Task requirements:
For every line below that includes the word "Jogo", add one; report the final number and nothing else.

-- Opening Marker --

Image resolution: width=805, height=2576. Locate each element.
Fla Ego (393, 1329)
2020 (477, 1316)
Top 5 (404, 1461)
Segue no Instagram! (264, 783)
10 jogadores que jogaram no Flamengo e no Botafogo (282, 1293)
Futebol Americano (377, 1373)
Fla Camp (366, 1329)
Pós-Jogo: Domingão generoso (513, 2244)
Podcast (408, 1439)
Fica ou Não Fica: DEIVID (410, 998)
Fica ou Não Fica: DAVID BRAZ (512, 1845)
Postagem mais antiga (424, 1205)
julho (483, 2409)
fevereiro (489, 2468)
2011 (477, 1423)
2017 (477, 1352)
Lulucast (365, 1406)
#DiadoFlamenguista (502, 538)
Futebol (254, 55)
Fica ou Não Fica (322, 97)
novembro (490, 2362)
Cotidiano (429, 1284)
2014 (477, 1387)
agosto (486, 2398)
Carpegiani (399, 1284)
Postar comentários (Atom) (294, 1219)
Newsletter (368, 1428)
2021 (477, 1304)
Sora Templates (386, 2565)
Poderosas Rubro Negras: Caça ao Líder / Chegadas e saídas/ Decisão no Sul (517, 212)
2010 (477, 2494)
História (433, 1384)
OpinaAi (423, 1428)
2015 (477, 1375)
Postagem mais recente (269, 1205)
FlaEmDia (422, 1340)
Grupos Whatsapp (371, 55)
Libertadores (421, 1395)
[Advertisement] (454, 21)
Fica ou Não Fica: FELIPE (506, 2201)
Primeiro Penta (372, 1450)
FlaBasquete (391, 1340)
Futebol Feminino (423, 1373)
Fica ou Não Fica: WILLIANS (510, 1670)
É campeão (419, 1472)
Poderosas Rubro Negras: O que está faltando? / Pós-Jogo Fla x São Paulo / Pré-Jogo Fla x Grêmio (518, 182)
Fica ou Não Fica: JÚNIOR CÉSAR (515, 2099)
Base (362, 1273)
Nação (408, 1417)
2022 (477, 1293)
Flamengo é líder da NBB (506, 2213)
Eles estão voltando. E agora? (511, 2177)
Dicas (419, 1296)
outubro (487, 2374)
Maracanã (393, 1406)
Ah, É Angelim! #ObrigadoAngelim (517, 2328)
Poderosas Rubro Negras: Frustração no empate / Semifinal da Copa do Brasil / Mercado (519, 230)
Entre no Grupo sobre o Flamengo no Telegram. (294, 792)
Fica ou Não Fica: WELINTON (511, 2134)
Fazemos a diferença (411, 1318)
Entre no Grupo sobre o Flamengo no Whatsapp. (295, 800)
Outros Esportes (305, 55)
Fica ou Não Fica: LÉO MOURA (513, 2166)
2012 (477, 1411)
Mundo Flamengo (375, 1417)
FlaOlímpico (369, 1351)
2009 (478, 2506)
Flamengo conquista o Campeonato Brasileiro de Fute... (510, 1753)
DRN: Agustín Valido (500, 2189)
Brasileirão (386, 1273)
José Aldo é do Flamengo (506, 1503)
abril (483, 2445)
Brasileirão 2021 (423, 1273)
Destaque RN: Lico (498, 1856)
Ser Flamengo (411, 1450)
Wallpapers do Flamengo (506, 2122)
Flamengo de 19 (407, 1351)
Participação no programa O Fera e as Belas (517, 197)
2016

-- Closing Marker --

Task output:
2